Now what happens when you start producing tens of thousands of documents that you want people to learn from, like bills, reports, and voting records? It becomes quite costly for any human to collect, chart, search, and summarize all of the documents by hand. At some point, we want to employ computers to do some of these things for us. Unfortunately, computers aren't so smart.

Let's take an example to see what happens when we sic a computer on such a task without any planning. Say you have published the following:

On Tuesday, the Armed Services Committee will meet to discuss
pending legislation including H.R. 1234.

Now it wasn't just you who has published a notice of an upcoming meeting, but some hundred other committees and subcommittees:

...
In two Thursdays, the Reform committee will pick up where we left off.

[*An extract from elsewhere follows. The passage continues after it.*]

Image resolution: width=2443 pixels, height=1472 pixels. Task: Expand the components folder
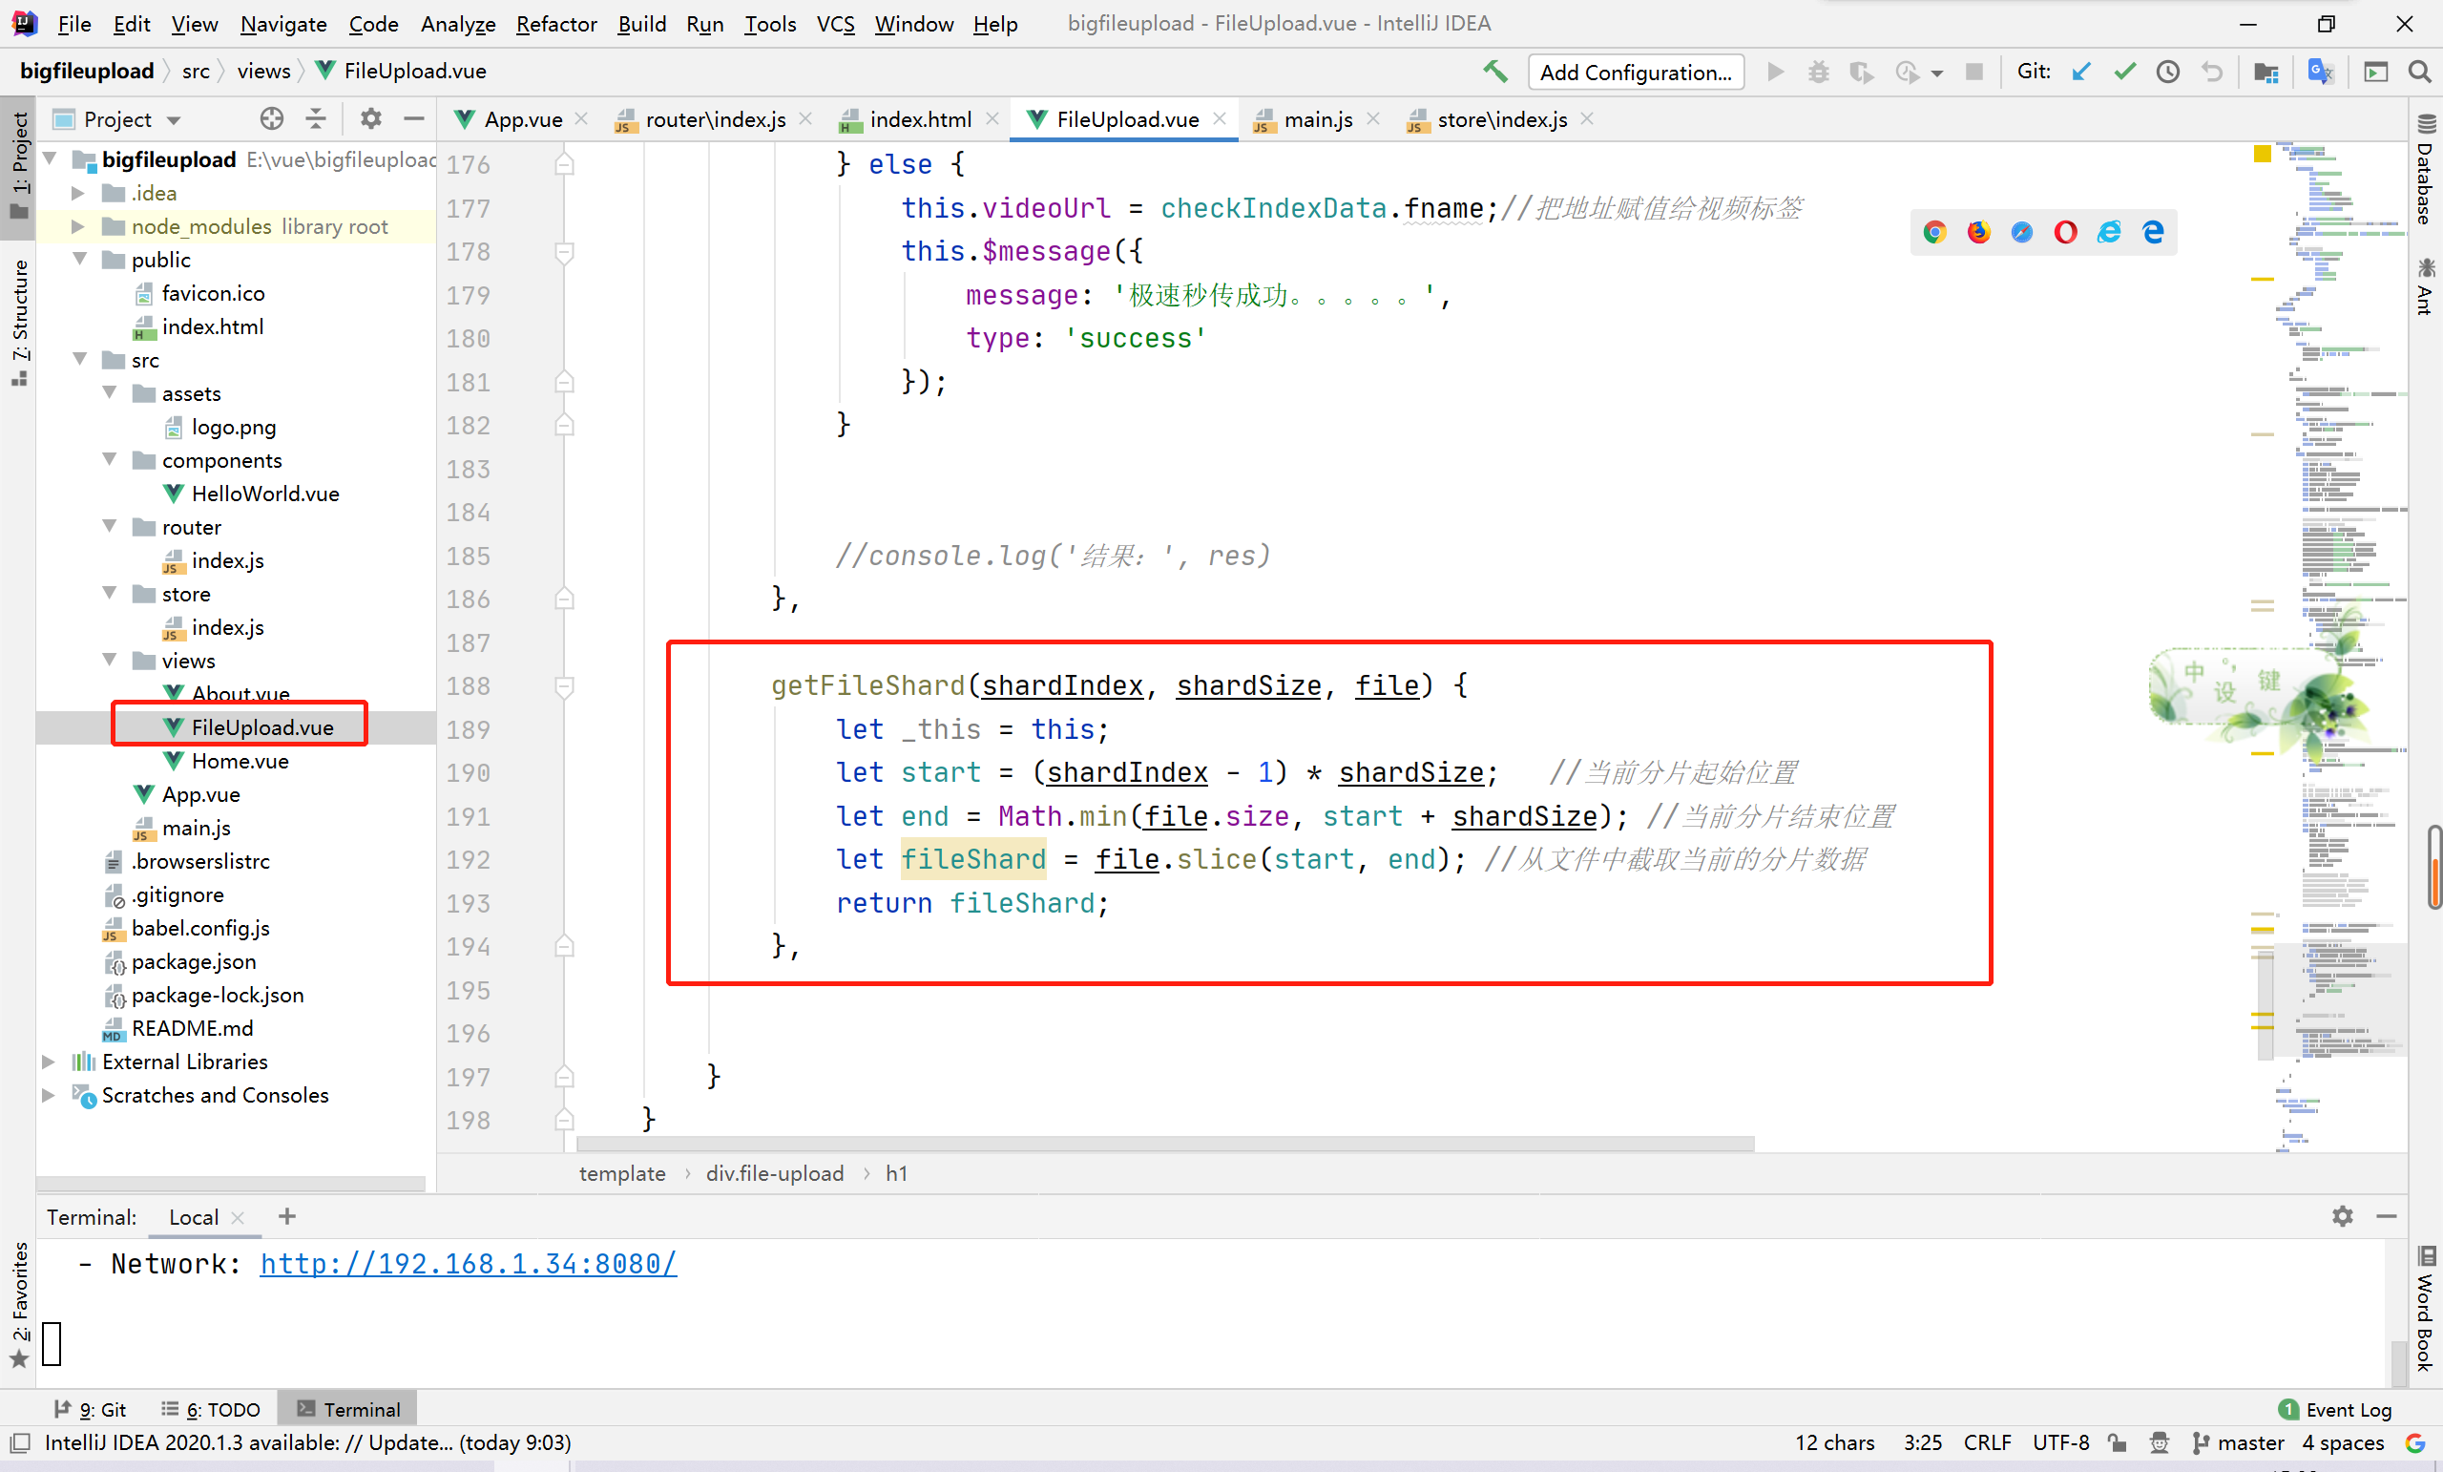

The Commerce, Science, and Transportation committee will meet on
the eighth to resume unfinished business from the November 3rd meeting.
...

The computer's task is to collect all of the meeting notices and list them in chronological order. Well, let me say, as a graduate student studying linguistics, computers don't deal with human languages very well at all. In fact, no one knows how to program a computer to understand those meeting notices as good as you or I can. A computer will inevitably foul up "the eighth": did you mean December or January? Was November 3rd the date of that upcoming meeting (perhaps in 2007) or a reference to one that's already past?

And that's what I mean in the title about prose being like poetry to a computer. Computers understand English with about as much accuracy as I understand poetry. It wouldn't make sense to publish public information like voting records as a haiku, and likewise if we want computers to help us out, we have to give them a little bit of help by publishing information in a language they can do better with.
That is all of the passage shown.